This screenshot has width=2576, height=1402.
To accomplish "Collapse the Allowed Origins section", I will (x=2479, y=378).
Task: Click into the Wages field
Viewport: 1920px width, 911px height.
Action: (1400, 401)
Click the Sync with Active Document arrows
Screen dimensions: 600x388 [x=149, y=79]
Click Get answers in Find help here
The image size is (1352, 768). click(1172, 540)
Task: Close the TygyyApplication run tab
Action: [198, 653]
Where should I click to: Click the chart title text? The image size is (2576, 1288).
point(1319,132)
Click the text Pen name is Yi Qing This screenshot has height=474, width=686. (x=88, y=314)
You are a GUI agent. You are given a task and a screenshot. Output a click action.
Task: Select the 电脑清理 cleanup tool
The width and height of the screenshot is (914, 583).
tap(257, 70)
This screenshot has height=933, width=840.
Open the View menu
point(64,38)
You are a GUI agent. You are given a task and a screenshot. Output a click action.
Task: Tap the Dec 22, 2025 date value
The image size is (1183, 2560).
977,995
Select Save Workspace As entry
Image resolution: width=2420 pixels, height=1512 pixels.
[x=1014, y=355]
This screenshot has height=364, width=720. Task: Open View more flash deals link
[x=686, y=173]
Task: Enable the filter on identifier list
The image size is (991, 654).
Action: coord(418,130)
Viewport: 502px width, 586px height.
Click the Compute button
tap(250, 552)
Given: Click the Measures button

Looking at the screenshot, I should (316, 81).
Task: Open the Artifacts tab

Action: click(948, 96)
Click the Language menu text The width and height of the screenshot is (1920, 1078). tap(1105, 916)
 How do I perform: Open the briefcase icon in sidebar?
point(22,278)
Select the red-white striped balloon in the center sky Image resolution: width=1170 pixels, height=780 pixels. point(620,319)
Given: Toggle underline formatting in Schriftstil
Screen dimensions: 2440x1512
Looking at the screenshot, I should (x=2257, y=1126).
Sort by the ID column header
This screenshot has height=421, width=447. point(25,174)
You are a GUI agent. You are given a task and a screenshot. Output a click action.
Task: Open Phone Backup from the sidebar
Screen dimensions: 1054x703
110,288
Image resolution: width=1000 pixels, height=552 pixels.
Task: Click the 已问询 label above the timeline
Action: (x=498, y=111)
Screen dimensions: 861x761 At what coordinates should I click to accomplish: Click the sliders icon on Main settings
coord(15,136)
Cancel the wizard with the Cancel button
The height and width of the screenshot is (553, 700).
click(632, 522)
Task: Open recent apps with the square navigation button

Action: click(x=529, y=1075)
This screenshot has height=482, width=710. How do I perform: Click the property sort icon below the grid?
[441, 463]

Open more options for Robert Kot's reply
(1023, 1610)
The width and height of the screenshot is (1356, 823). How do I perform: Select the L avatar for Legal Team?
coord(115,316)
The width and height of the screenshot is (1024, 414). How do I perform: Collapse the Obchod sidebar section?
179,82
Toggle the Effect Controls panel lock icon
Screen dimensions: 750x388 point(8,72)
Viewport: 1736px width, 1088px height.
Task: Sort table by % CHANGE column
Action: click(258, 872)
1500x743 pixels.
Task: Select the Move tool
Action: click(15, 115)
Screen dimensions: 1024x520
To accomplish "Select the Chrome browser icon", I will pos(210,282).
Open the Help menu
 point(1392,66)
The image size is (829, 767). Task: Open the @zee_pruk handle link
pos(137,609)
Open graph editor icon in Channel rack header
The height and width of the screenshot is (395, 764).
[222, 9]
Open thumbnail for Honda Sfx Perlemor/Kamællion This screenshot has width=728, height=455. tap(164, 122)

*-*-*

▶ _Challenge_
Copy out the entire listing above line for line, with no changes.

▶ _Expected answer_
This screenshot has width=2576, height=1402.
To accomplish "Collapse the Allowed Origins section", I will (x=2479, y=378).
Task: Click into the Wages field
Viewport: 1920px width, 911px height.
Action: (1400, 401)
Click the Sync with Active Document arrows
Screen dimensions: 600x388 [x=149, y=79]
Click Get answers in Find help here
The image size is (1352, 768). click(1172, 540)
Task: Close the TygyyApplication run tab
Action: [198, 653]
Where should I click to: Click the chart title text? The image size is (2576, 1288).
point(1319,132)
Click the text Pen name is Yi Qing This screenshot has height=474, width=686. (x=88, y=314)
You are a GUI agent. You are given a task and a screenshot. Output a click action.
Task: Select the 电脑清理 cleanup tool
The width and height of the screenshot is (914, 583).
tap(257, 70)
This screenshot has height=933, width=840.
Open the View menu
point(64,38)
You are a GUI agent. You are given a task and a screenshot. Output a click action.
Task: Tap the Dec 22, 2025 date value
The image size is (1183, 2560).
977,995
Select Save Workspace As entry
Image resolution: width=2420 pixels, height=1512 pixels.
[x=1014, y=355]
This screenshot has height=364, width=720. Task: Open View more flash deals link
[x=686, y=173]
Task: Enable the filter on identifier list
The image size is (991, 654).
Action: coord(418,130)
Viewport: 502px width, 586px height.
Click the Compute button
tap(250, 552)
Given: Click the Measures button

Looking at the screenshot, I should (316, 81).
Task: Open the Artifacts tab

Action: click(948, 96)
Click the Language menu text The width and height of the screenshot is (1920, 1078). tap(1105, 916)
 How do I perform: Open the briefcase icon in sidebar?
point(22,278)
Select the red-white striped balloon in the center sky Image resolution: width=1170 pixels, height=780 pixels. point(620,319)
Given: Toggle underline formatting in Schriftstil
Screen dimensions: 2440x1512
Looking at the screenshot, I should (x=2257, y=1126).
Sort by the ID column header
This screenshot has height=421, width=447. point(25,174)
You are a GUI agent. You are given a task and a screenshot. Output a click action.
Task: Open Phone Backup from the sidebar
Screen dimensions: 1054x703
110,288
Image resolution: width=1000 pixels, height=552 pixels.
Task: Click the 已问询 label above the timeline
Action: (x=498, y=111)
Screen dimensions: 861x761 At what coordinates should I click to accomplish: Click the sliders icon on Main settings
coord(15,136)
Cancel the wizard with the Cancel button
The height and width of the screenshot is (553, 700).
click(632, 522)
Task: Open recent apps with the square navigation button

Action: click(x=529, y=1075)
This screenshot has height=482, width=710. How do I perform: Click the property sort icon below the grid?
[441, 463]

Open more options for Robert Kot's reply
(1023, 1610)
The width and height of the screenshot is (1356, 823). How do I perform: Select the L avatar for Legal Team?
coord(115,316)
The width and height of the screenshot is (1024, 414). How do I perform: Collapse the Obchod sidebar section?
179,82
Toggle the Effect Controls panel lock icon
Screen dimensions: 750x388 point(8,72)
Viewport: 1736px width, 1088px height.
Task: Sort table by % CHANGE column
Action: click(258, 872)
1500x743 pixels.
Task: Select the Move tool
Action: click(15, 115)
Screen dimensions: 1024x520
To accomplish "Select the Chrome browser icon", I will pos(210,282).
Open the Help menu
 point(1392,66)
The image size is (829, 767). Task: Open the @zee_pruk handle link
pos(137,609)
Open graph editor icon in Channel rack header
The height and width of the screenshot is (395, 764).
[222, 9]
Open thumbnail for Honda Sfx Perlemor/Kamællion This screenshot has width=728, height=455. tap(164, 122)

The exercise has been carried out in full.